By Nancy Reddy
LSU Press poet Nancy Reddy reflects on how she came to accept that, at times, the “speaker” and the “poet” are one and the same. She also discusses exploring that relationship in her new poetry collection, Pocket Universe, which examines the fears and joys of motherhood.
One of the earliest rules of my education in poetry was this: you never assume the poet is the speaker of the poem. So, when you talk about someone’s writing in workshop, you never say, Oh, how could you say that about your father? Or, Why did you do that awful thing to your sister? The rule is meant to keep the focus on the craft and to keep readers from making assumptions about the writer. It draws a veil over the poet; some version of the poet may or may not be speaking but you can’t quite see.
For years, I wrote in the freedom of that guide. It allowed me to write the darkest things—some out of my own life, some out of history or imagination, or an amalgamation of influences—and sit in workshop, confident that everyone around me at the table would talk about “the speaker” and not speculate (out loud, at least) about my inner life or what I was confessing through my writing. And in writing my first book, Double Jinx, I needed that freedom to experiment, to try on new voices and speak in a way I couldn’t in my waking life among my friends. I think of those speakers now as refracted versions of my own voice, like the multiple and split images a kaleidoscope produces.
But the veil of the speaker can also become a gag. And, wildly enough, it was a tweet by the poet and novelist Ruth Madievsky with an image of a real alligator riding an inflatable alligator that helped crystallize my thinking about the line between the speaker and the poet. Captioned “When I say I’m not the speaker of my poems,” the tweet struck a chord, with more than five hundred retweets and nearly three thousand comments (nearly all poets feeling deeply seen by the joke), and a host of spin-off images.

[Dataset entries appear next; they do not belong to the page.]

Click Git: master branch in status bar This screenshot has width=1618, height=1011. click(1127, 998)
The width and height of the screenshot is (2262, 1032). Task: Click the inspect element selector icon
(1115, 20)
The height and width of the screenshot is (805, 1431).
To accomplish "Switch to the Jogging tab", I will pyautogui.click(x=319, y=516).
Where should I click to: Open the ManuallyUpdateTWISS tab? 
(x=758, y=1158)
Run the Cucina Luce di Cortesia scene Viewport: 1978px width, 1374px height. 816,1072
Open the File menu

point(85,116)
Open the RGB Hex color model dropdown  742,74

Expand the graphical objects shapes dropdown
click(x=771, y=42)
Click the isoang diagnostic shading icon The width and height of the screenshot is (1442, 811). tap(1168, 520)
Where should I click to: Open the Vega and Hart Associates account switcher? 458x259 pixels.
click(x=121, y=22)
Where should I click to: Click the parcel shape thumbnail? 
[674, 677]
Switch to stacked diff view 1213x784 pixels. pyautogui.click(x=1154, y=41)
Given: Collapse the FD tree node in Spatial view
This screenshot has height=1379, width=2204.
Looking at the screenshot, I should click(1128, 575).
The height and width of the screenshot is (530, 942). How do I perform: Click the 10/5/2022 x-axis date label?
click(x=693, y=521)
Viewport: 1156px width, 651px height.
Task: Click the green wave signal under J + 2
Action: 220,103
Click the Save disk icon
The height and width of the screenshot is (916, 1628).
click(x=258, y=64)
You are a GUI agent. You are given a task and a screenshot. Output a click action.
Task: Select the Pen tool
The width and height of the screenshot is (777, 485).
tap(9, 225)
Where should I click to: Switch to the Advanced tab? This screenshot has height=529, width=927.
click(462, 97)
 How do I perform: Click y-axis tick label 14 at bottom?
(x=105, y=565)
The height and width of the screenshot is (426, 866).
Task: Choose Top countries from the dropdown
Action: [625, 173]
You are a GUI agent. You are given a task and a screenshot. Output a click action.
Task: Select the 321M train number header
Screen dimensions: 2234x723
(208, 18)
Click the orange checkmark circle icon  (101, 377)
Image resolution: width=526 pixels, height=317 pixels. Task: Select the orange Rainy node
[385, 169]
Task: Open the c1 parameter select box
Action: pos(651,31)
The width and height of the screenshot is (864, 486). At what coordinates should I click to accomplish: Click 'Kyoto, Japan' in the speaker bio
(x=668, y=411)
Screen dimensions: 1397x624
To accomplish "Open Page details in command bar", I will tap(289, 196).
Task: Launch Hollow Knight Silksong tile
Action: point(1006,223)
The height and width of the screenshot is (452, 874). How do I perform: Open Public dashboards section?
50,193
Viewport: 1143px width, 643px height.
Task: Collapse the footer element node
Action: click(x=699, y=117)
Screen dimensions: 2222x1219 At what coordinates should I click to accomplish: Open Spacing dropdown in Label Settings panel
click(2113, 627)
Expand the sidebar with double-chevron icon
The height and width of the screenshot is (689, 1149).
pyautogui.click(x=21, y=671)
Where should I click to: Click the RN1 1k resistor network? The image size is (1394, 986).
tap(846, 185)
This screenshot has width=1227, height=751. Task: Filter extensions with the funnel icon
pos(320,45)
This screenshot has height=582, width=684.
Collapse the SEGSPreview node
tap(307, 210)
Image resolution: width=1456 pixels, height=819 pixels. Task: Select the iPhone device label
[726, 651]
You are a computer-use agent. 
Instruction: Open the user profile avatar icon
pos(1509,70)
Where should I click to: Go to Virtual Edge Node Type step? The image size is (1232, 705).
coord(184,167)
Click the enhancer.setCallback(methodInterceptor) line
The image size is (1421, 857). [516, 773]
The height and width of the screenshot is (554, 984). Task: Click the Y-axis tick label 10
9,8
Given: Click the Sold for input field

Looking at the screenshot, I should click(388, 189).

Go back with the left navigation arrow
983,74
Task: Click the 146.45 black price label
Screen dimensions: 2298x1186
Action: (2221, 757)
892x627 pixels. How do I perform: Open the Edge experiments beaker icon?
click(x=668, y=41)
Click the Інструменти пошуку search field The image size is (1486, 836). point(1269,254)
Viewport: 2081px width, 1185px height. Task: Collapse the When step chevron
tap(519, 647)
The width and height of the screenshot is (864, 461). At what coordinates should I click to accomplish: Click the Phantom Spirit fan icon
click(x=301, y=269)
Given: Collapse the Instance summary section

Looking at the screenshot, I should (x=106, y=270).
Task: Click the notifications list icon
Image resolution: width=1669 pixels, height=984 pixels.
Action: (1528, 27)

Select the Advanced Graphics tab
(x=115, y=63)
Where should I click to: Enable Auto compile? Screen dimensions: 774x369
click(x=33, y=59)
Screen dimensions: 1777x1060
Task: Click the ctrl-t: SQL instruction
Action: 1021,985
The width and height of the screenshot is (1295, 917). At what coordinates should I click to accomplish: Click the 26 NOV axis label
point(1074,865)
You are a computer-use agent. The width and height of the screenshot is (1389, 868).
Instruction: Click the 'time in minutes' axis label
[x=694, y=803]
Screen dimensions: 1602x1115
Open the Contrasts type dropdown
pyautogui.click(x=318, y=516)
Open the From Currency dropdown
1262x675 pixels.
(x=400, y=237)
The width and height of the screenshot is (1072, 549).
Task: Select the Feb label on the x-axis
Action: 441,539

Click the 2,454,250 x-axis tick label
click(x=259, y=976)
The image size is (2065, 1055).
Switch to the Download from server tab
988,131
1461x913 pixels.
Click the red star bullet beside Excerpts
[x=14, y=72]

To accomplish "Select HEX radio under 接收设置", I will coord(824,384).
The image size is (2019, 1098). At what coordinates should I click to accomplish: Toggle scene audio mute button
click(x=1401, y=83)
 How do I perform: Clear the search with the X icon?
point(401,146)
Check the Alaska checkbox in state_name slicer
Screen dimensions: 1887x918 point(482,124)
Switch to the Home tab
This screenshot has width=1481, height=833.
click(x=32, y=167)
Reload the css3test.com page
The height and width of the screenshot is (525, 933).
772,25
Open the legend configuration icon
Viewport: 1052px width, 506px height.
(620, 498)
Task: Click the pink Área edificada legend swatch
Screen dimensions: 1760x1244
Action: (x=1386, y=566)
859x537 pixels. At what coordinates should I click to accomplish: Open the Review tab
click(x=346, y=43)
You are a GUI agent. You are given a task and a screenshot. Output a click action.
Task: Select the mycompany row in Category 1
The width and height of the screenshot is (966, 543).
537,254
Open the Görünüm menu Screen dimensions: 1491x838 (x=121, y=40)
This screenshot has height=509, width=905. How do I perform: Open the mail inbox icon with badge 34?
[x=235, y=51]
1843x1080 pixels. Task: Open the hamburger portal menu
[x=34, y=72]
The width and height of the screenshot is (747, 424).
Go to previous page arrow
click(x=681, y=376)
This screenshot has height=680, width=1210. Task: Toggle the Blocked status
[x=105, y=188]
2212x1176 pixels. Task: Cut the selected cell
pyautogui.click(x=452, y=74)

While the clear distinction between speaker and poet had previously felt like license, this joking image—and the admission that for many of us the line between speaker and poet is a bit blurrier than the workshop rule would have it—liberated me to say, about the collection I was then writing, the poems that became my new book, Pocket Universe, that I am the speaker. Pocket Universe is, at its heart, a book about early motherhood—but more specifically, it’s a book about my experience of early motherhood, how my sons’ births tore me open and made me vulnerable to the terror and wonder of the world. It took me years to write, in part, because it was hard to admit I was writing about motherhood, which still feels like a stigmatized subject in poetry, one that’s often assumed to be sweet or sentimental or marginal. I didn’t want to risk being sidelined as a mommy poet.
One reason that the rule about the poet vs. the speaker of the poem has been important is that writing that’s apparently personal—especially when done by women or marginalized writers, anyone whose experiences are perceived as particular rather than universal—can so easily be dismissed as autobiographical or confessional. And these poems are not just a decanting of my life onto the page. They’re not diary entries. They’ve been shaped and crafted. This work took years. I spent a summer reading histories of birth to write “In the Hôtel-Dieu,” the first poem of the book. To write “Spooky Action at a Distance,” I spent another summer reading about Einstein’s theory by that name trying to understand the way my whole being felt porous and vulnerable after my son’s birth. I wrote at least twice the number of poems that ultimately made it into the book. I cut poems I feared might harm people close to me, or where I felt the story was ultimately not mine to tell. I omitted poems that weren’t good enough or weren’t doing anything new.
But you can hear, certainly, how I’m getting defensive as I describe the poems. There’s research in them and there’s craft. But they also contain my heart, some of the most tender and vulnerable moments of my earliest years as a mother. And I think there’s power in that, too, in saying, I am that speaker, standing in the dark with the crying baby. I am that woman, ripped open and tilting hard toward joy. There’s value, I believe, in sharing those hard things in a clear voice and standing behind them.
When I think about me vs. the speaker in the poems now, I think this: a good poem is never merely autobiographical or personal. But also: there’s nothing mere about my life, or yours.
Nancy Reddy is the author of Double Jinx, a winner of the National Poetry Series, and coeditor of The Long Devotion: Poets Writing Motherhood. She is the recipient of a fellowship from the Sewanee Writers’ Conference and grants from the New Jersey State Council on the Arts and the Sustainable Arts Foundation.
Nancy Reddy’s Pocket Universe explores how the world becomes more wondrous and more perilous in the permanent after of parenthood. The collection begins in the public hospitals in sixteenth-century Paris—where women giving birth were as likely to die of fever as go home with healthy newborns—travels through the dizzying world of Instamommies and celebrities who effortlessly got their body “back” after baby, and ends with children singing at a bounce-house birthday party. Poems set those intimate, ostensibly domestic matters against weighty questions about human origins, our place in the universe, and the pervasive historical and present-day violence against mothers and children.